May I have the lines from the one containing "Image resolution: width=1512" to the end of the entries, returned exactly and with nothing else?

■ ■ ■ ■ ■ ■ ■

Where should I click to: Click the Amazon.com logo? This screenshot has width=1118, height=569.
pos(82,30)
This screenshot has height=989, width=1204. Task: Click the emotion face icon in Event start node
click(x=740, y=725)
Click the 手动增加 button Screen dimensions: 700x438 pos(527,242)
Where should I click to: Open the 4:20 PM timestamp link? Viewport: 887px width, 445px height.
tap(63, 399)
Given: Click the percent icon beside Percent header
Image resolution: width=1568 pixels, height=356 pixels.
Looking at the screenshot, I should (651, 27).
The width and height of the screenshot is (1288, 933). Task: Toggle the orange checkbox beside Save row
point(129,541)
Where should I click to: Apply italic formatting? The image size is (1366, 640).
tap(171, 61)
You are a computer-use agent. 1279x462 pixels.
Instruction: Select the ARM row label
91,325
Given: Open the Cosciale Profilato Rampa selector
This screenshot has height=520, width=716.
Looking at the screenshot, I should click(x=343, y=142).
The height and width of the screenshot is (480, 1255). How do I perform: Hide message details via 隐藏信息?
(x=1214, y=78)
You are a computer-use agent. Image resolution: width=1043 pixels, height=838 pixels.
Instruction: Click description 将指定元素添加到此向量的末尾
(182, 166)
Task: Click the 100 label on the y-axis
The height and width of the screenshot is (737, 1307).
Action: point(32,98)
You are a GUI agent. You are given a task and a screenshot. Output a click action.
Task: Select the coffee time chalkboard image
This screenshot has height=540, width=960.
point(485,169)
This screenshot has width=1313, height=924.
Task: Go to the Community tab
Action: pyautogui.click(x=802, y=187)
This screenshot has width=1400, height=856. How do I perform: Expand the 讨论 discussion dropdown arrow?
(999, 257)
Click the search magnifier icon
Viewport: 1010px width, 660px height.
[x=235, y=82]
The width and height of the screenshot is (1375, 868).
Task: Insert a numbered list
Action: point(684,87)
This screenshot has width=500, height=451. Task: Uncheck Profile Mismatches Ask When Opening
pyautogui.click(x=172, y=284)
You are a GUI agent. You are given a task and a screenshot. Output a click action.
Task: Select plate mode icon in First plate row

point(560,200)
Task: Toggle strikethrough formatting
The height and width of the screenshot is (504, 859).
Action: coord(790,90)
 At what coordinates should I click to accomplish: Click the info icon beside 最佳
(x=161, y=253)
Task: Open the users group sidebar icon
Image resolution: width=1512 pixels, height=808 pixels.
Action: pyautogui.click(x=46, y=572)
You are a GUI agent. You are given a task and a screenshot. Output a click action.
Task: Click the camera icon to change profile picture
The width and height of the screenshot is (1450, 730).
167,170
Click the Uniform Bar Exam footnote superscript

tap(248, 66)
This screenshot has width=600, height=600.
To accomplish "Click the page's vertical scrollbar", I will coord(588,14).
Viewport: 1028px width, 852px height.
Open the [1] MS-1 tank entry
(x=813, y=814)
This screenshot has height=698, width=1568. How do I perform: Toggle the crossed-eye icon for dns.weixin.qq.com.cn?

■ ■ ■ ■ ■ ■ ■

• [Task result]:
Image resolution: width=1512 pixels, height=808 pixels.
Action: pyautogui.click(x=46, y=572)
You are a GUI agent. You are given a task and a screenshot. Output a click action.
Task: Click the camera icon to change profile picture
The width and height of the screenshot is (1450, 730).
167,170
Click the Uniform Bar Exam footnote superscript

tap(248, 66)
This screenshot has width=600, height=600.
To accomplish "Click the page's vertical scrollbar", I will coord(588,14).
Viewport: 1028px width, 852px height.
Open the [1] MS-1 tank entry
(x=813, y=814)
This screenshot has height=698, width=1568. How do I perform: Toggle the crossed-eye icon for dns.weixin.qq.com.cn?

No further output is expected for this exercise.